▸ QUOTED PASSAGE
Also, Twin Peaks sells primarily domestic light beer and serves it ice cold in a frozen mug. “That’s all horrifying to craft beer drinkers,” DeWitt admitted. “But that’s who our customer is, and we’re not going to try to fight that.”
2. Beware “SKU-mageddon”: Less is more.
With all of the options in spirits, wines and crafts beer today, it’s tempting to load up the bar with plenty of brands. But keeping it simple with fewer SKUs to manage saves time and money.
Tavistock Restaurants recently reduced its brand SKUs by 27%, says beverage director Mike Hanley. This saves considerable time in inventory management and ordering, he said.
3. Hold your people accountable.
“You need a bar manager with accountability,” said George Barton, a consultant who spent 35 years with TGI Friday’s. That means bar mangers must be able to clarify how they order, who their vendors are and what’s in their beverage book at any time.

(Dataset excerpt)
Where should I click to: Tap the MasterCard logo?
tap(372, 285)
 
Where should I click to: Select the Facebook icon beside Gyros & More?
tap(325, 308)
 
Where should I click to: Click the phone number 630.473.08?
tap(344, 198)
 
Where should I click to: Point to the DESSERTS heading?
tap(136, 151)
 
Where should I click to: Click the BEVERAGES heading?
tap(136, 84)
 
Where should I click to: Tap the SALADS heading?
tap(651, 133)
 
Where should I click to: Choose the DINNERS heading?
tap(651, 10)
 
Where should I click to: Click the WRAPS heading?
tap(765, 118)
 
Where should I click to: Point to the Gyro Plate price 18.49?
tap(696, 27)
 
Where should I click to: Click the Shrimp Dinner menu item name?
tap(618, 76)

▸ TASK GOAL
In the passage on running a bar above, please condense the paragraph beginning "Tavistock Restaurants recently reduced" into one shorter sentence that keeps its main facts.

▸ EXERCISE ANSWER
Tavistock Restaurants cut its brand SKUs by 27%, which beverage director Mike Hanley says saves considerable time in inventory management and ordering.